Brief —
Rewrite the records as a numbered list with blank lines left out, starting at the line containing "Locate an element" and ending at the last line of the records.

Dataset items
* * * * *

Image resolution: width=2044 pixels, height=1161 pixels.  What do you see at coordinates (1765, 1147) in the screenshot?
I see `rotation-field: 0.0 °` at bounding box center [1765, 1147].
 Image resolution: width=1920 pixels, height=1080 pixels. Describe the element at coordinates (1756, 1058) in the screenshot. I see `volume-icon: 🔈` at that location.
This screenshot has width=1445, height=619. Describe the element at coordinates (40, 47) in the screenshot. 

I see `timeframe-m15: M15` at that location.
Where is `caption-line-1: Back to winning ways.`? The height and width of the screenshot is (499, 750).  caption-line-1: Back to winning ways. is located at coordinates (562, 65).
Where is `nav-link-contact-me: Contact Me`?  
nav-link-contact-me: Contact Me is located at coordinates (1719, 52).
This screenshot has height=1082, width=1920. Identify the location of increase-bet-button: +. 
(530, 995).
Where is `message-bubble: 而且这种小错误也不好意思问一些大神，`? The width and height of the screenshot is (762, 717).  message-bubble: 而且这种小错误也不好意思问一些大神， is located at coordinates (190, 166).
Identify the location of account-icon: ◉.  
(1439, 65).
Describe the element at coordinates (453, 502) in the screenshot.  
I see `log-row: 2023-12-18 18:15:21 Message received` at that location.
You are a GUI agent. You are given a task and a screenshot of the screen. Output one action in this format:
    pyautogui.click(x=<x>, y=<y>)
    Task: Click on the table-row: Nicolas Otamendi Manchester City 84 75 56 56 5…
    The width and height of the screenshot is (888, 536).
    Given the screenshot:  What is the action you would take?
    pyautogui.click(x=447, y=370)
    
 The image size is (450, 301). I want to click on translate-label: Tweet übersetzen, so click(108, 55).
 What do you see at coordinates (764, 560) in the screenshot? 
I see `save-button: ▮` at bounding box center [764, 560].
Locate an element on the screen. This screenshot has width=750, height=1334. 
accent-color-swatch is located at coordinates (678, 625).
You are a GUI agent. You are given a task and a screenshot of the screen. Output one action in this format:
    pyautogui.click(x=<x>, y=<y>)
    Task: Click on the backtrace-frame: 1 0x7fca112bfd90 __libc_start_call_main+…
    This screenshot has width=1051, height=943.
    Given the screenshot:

* * * * *

Your solution —
1. Locate an element on the screen. This screenshot has width=750, height=1334. 
2. accent-color-swatch is located at coordinates (678, 625).
3. You are a GUI agent. You are given a task and a screenshot of the screen. Output one action in this format:
4.     pyautogui.click(x=<x>, y=<y>)
5.     Task: Click on the backtrace-frame: 1 0x7fca112bfd90 __libc_start_call_main+…
6.     This screenshot has width=1051, height=943.
7.     Given the screenshot:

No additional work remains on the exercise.